**Recorded data:**
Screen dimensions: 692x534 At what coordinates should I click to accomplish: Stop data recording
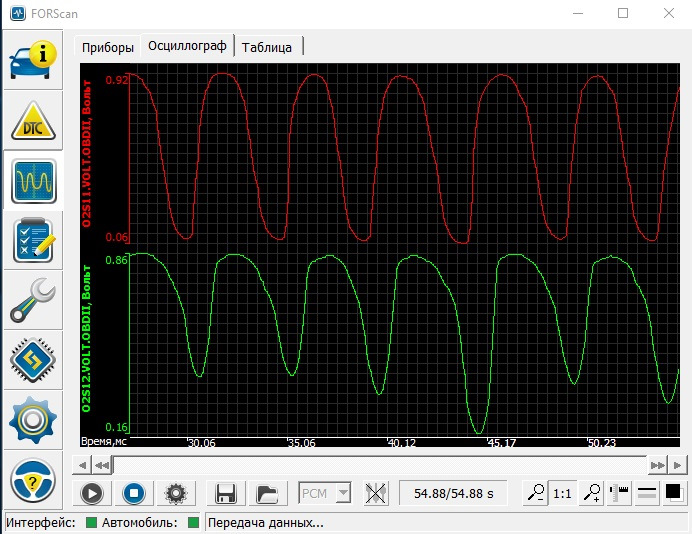point(134,493)
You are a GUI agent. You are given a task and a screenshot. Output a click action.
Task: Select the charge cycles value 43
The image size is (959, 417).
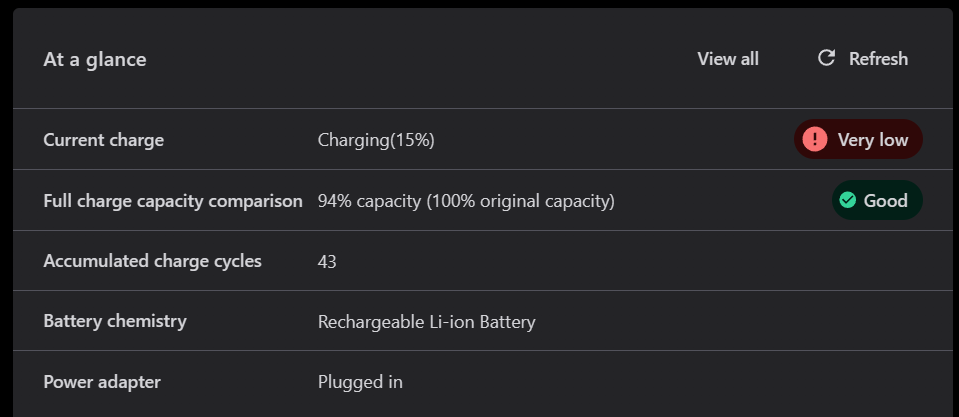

**WHAT YOU NEED TO DO:**
What is needed is an exact reproduction of the data, pictures excluded.

**EXERCISE SOLUTION:**
Screen dimensions: 692x534 At what coordinates should I click to accomplish: Stop data recording
point(134,493)
You are a GUI agent. You are given a task and a screenshot. Output a click action.
Task: Select the charge cycles value 43
The image size is (959, 417).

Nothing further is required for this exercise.